2.

Daniel usually walked everywhere; his soles loved the roll from pavement to sand and back again.

He knew the city at a strolling pace, slow and detailed: Torn corners of handbills stapled to telephone poles, slants of sun over faded, blistered stucco walls, half-moons of sweat gleaming on smiling cheeks. Gilles, however, was a driver.

He led Daniel to a parking lot and opened the passenger door to a handsome convertible, its hood occupying half its length. Brilliant white paint except for the crimson on the doors and the upholstery, and Daniel thought, for a moment, of his own clothes. But his undershirt was nearly ivory, almost primrose under the arms and around the neck, and if his trousers had ever been that perfectly red, it was well before they passed into his hands.

Gilles touched Daniel's elbow. "It's all right," he said. "You can get in."

He had been hesitating and didn't even know it.

"Thanks," he said, and waited for Gilles to slide into the driver's seat. Daniel fit easily in the car; Gilles had to slouch and fold himself, part his legs in order to steer. "Pretty car."

"Austin-Healey 3000," Gilles said as he pulled out onto Bacon Boulevard. "Mark Two, but it runs more smoothly than Mark One."

Sometimes, Daniel simply nodded. He rarely understood what people said, but they liked it because it seemed as if he were agreeing. He'd never had to do that in New Drepung, but then again, he had known everyone there, known almost beforehand exactly what would come out of their mouths. Here, there were questions and replies, the words to which he despaired of learning.

Past sunset, and the streets were just as busy as ever, nearly as bright. The wind broke over Daniel's face like the scum of ice on the river in the mornings. When he started to shiver, Gilles put his arm around Daniel's shoulders and pulled him in, steering with one finger looped around the wheel.

Everything was so much more frantic when seen from a car; people's movements and the streaks of neon off the signs were sharp, fragmented, stuttering, like the choreography in shadow-puppet plays. All the colors were sharper, too, shade and hue flattened by speed, until Daniel's vision was full of streaming banners, snapping in the wind.

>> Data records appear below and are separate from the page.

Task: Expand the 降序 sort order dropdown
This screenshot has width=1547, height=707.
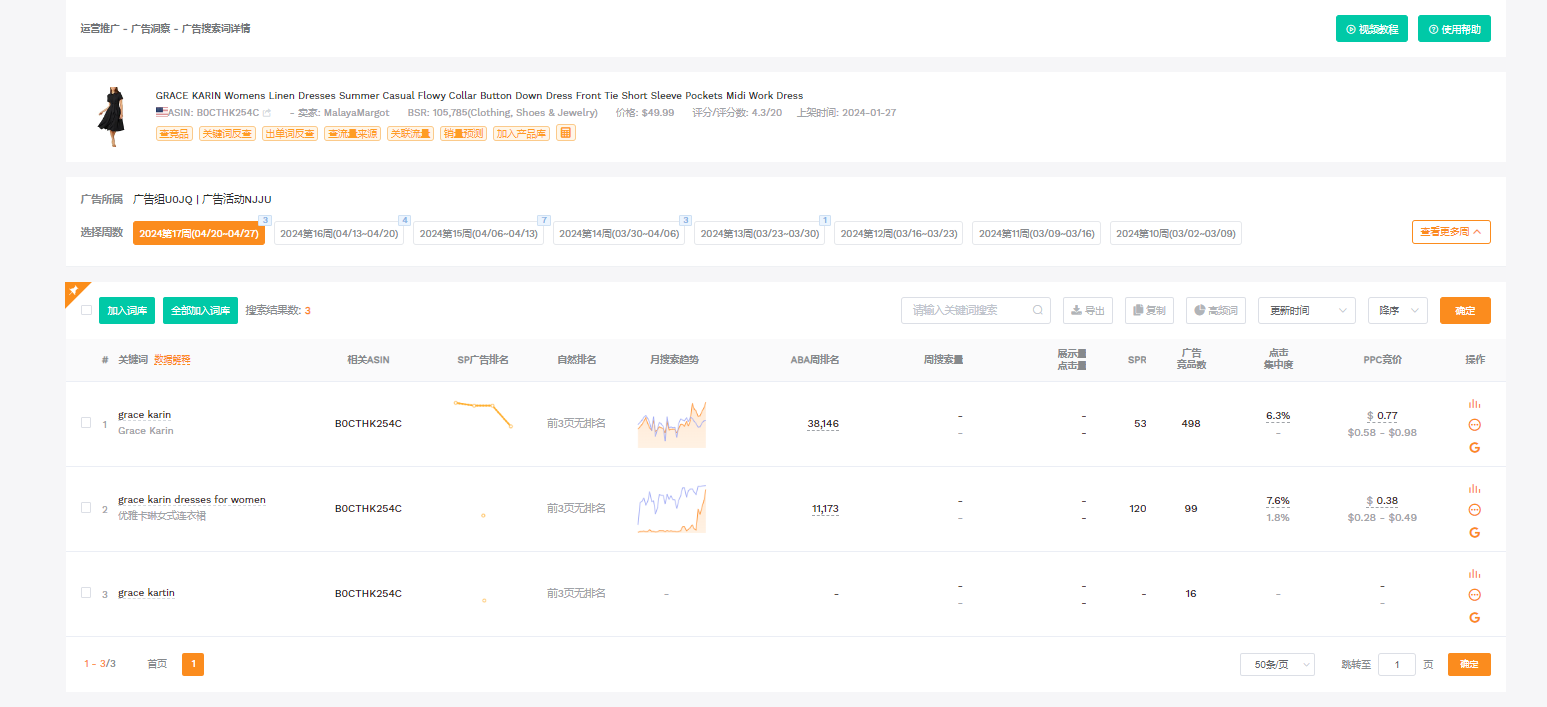Action: (1397, 310)
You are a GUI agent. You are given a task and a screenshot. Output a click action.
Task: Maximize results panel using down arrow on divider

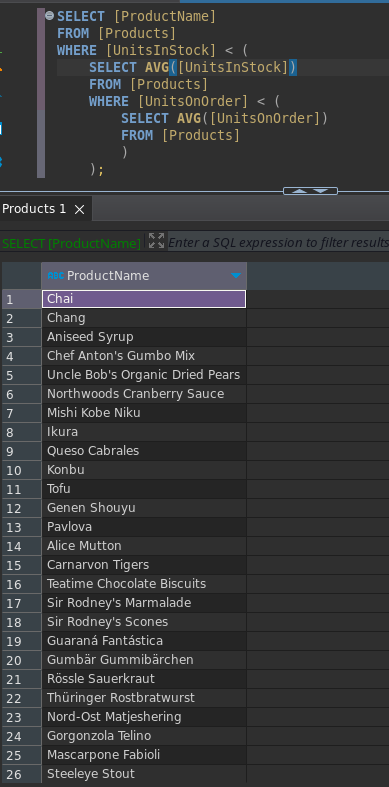[x=321, y=191]
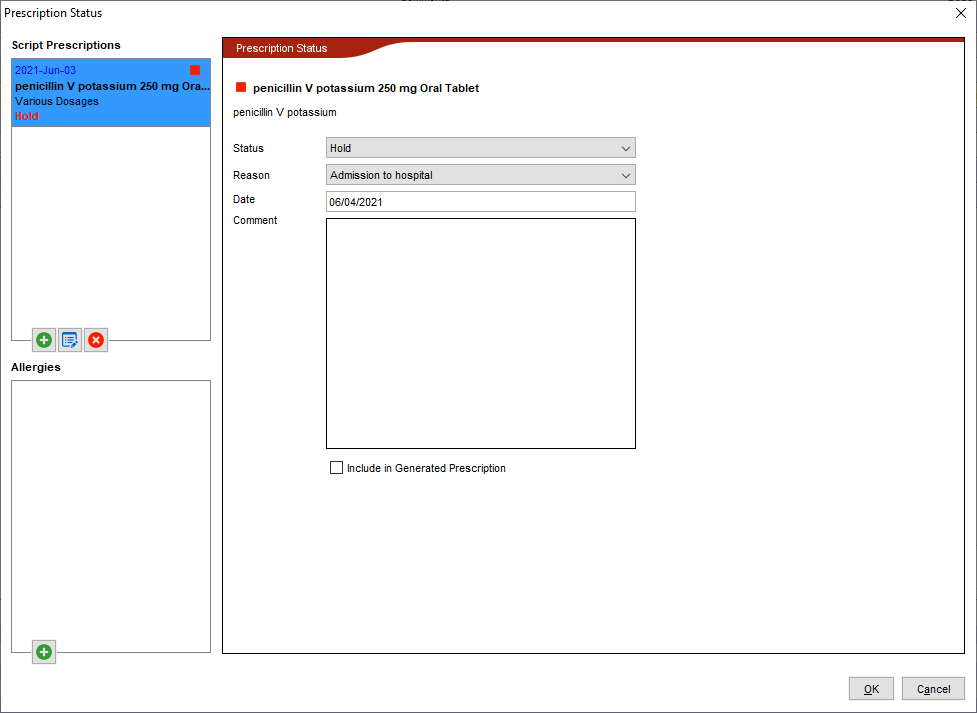Image resolution: width=977 pixels, height=713 pixels.
Task: Click into the Date field showing 06/04/2021
Action: coord(480,202)
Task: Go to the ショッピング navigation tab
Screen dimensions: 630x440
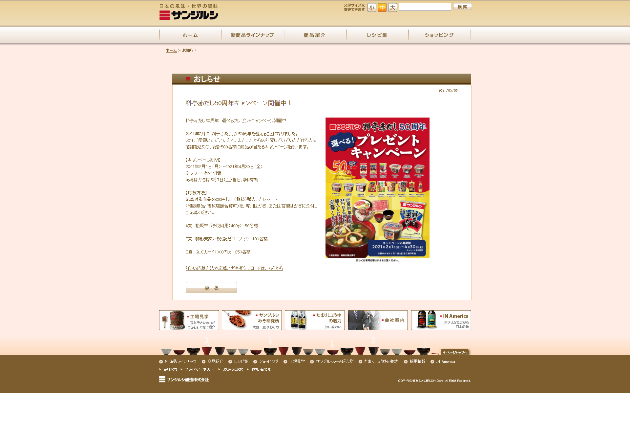Action: [438, 34]
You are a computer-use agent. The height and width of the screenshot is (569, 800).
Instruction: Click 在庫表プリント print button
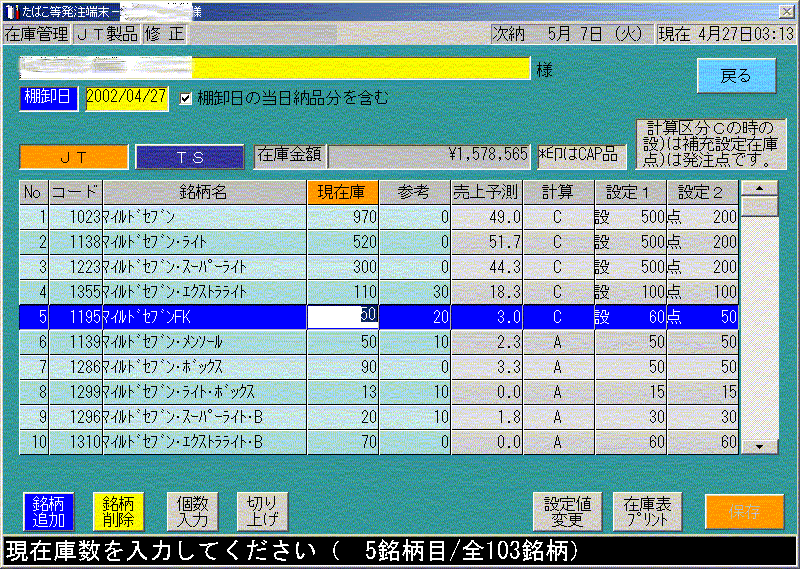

He was still breathless long after they parked, as they rode up in a creaking iron-cage elevator to Gilles' apartment. The building was blocky and imposing from the street, acid-yellow stucco with tall windows narrow like goat's eyes, but inside, as they stepped off the elevator, it was massively empty and dark. Daniel knew the ceiling was far above him, but could not judge just how far, and his boots echoed on the uneven floor.

"My home of love," Gilles said from somewhere behind Daniel, and then the space sprang out from darkness as he switched on a light, "if I have ranged, like him that travels, I return again."

Daniel stood in the center of a room that must have stretched from one side of the building to another. The walls were lined with bookcases, three times as tall as he, and the floor was bare asphalt in some spots, broad-planked in others. Furniture crouched like sleeping beasts, settees and chairs, tables and, in the corner between two windows, a bed wider than any he had ever seen.

In the middle of this room, large enough to hold a world, Daniel was tiny. A mote, light and easily overlooked. He felt smaller than he ever had. Smaller than the day his mother's unmarried sister left him at the foot of the access road to the monastery with a bologna sandwich and a sweater in case it got cold.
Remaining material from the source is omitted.